Synchronization to disk can be thought of as a write to disk, with specific instructions in and out for read and write operations on the disk. You can use inline assembly and other methods to wrap these two instructions into functions for easy invocation.

Let’s look at the general principles of some specific file operations.

File creation: Each file corresponds to an inode. Creating a file requires the use of an inode, so request free inodes in the inode bitmap and inode array. Of course, you create the file itself, so you also need to apply for blocks in the block bitmap. Files must also belong to a directory, so add an entry to that directory.

Open file: The file is usually opened according to the given path and identification, so the path is first parsed, the inode of the file is obtained, the inode cache is loaded in memory, and then the file entry is created, and the file descriptor is created.

Close a file: reclaim the corresponding file descriptor. The number of open files in the file entry is reduced by one. If the number is reduced to 0, delete the file entry and reclaim the inode in the cache.

Reading and writing files: Basically reading and writing to disk, using the in and out instructions described above, but disk I/O is slow, so both require a cache relay to reduce I/O times. And of course there are other technologies like DMA, which I won’t expand here.

Lseek: sets the file offset property in the file entry.

Delete file: Basically the reverse of creating a file.

Create directory: allocate inode, allocate blocks, and add two directory entries to the new directory. And.. Is added to the parent directory of the new directory.

Deleting a directory: Basically the reverse of creating a directory

The rest of the operation of directories is similar to that of ordinary files, or all the operations of files on disk. Remember that the CPU does not exchange data directly with the disk. It is memory that deals with the CPU directly, so any operation on a file on disk has to be read into memory and then synchronized to disk.

Virtual file system

An operating system may support multiple file systems. Each file system may implement different file operations and management methods. To unify the file system, add a proxy virtual file system on top of the file system to display a unified interface.

Process, virtual file system, file system, and external storage are roughly related as follows:

Virtual files provide a unified interface for processes to call. This interface is usually a POSIX standard system call, such as open or write. Each file system provides actual functions for actual operations.

Unlike Windows, which allocates a letter to each partition as a drive letter, each partition is directly there. In Order for Linux to use a partition, it must be mounted to a directory.

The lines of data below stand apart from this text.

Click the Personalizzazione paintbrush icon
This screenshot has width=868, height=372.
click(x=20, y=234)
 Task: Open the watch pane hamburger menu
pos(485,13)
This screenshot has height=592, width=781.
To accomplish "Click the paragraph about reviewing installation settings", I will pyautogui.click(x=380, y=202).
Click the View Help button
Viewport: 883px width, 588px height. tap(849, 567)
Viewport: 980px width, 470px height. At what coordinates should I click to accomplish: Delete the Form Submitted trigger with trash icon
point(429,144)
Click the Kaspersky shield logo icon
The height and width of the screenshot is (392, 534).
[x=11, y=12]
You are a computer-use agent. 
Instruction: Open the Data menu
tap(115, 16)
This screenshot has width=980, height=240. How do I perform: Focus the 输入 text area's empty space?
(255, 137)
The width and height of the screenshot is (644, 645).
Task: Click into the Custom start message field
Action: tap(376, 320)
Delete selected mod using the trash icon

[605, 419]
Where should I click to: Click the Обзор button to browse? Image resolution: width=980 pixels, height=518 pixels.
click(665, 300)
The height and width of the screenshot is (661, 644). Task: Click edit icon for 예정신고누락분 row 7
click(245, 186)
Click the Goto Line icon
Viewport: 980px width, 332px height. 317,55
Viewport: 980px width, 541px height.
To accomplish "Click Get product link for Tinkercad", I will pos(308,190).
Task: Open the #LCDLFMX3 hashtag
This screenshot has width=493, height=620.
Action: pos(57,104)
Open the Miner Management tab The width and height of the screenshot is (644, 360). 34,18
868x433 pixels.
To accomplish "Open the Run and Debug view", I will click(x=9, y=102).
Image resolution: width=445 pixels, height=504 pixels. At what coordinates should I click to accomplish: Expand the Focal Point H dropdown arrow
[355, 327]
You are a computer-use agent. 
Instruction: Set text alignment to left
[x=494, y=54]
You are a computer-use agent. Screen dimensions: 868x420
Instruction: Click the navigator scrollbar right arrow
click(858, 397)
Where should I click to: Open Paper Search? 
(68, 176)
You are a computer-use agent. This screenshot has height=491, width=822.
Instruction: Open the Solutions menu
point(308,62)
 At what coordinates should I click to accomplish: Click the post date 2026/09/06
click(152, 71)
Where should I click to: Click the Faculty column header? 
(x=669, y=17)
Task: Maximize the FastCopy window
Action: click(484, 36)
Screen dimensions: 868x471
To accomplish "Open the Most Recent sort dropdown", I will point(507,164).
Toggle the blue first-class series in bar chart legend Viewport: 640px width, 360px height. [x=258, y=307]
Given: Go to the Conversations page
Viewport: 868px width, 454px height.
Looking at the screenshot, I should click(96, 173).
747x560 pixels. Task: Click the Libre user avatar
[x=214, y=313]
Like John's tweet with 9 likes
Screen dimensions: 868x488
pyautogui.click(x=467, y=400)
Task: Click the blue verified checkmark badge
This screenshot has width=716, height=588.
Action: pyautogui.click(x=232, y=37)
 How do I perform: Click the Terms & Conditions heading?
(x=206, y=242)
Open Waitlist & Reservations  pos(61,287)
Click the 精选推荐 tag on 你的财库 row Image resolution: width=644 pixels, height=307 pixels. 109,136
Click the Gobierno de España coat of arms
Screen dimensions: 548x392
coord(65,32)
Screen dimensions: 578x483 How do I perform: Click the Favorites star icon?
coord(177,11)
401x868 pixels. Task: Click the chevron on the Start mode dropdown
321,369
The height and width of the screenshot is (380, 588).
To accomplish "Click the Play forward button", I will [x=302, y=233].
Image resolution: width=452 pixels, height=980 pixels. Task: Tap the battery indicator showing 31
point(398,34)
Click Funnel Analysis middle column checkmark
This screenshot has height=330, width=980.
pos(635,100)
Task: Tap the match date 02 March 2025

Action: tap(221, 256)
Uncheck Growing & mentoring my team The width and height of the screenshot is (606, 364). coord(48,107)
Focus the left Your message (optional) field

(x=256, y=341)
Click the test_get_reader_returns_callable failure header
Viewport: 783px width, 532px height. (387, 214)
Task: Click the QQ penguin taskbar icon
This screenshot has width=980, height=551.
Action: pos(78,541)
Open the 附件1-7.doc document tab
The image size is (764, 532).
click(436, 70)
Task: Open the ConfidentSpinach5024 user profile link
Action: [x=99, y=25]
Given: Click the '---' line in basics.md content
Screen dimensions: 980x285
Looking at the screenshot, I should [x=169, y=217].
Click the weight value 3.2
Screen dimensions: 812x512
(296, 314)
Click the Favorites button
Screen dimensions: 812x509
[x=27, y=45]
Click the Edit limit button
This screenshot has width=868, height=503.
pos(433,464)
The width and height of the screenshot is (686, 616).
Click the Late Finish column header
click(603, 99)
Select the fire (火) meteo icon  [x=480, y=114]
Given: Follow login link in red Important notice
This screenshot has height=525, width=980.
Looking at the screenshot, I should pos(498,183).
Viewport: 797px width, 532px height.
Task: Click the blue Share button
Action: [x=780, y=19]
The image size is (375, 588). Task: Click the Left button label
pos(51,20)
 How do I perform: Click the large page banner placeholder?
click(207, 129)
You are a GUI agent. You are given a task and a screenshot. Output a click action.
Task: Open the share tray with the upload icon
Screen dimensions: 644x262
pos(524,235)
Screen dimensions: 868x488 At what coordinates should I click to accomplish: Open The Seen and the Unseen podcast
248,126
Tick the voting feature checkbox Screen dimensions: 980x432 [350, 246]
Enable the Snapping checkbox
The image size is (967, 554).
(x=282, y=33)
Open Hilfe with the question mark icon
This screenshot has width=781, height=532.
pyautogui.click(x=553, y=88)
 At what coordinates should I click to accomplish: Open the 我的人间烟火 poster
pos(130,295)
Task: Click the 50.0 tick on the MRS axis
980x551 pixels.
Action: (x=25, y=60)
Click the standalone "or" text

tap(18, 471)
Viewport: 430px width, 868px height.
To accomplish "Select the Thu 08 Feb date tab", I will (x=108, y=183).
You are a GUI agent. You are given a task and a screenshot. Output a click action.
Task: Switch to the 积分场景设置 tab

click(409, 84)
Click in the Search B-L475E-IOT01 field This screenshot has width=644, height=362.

Mounting is a method of accessing a file system, which is actually a process of associating a file system with a directory in the current directory tree. For example, if I want to mount the file system on a new partition under /a, the /a directory will display the information on the new partition, and I can then operate on the files on it.

This directory should be empty in principle, otherwise the contents in this directory will be temporarily hidden until uninstalled.

About the file system this article first said this, what mistake also please criticize and correct, also welcome everyone to exchange with me to discuss learning progress.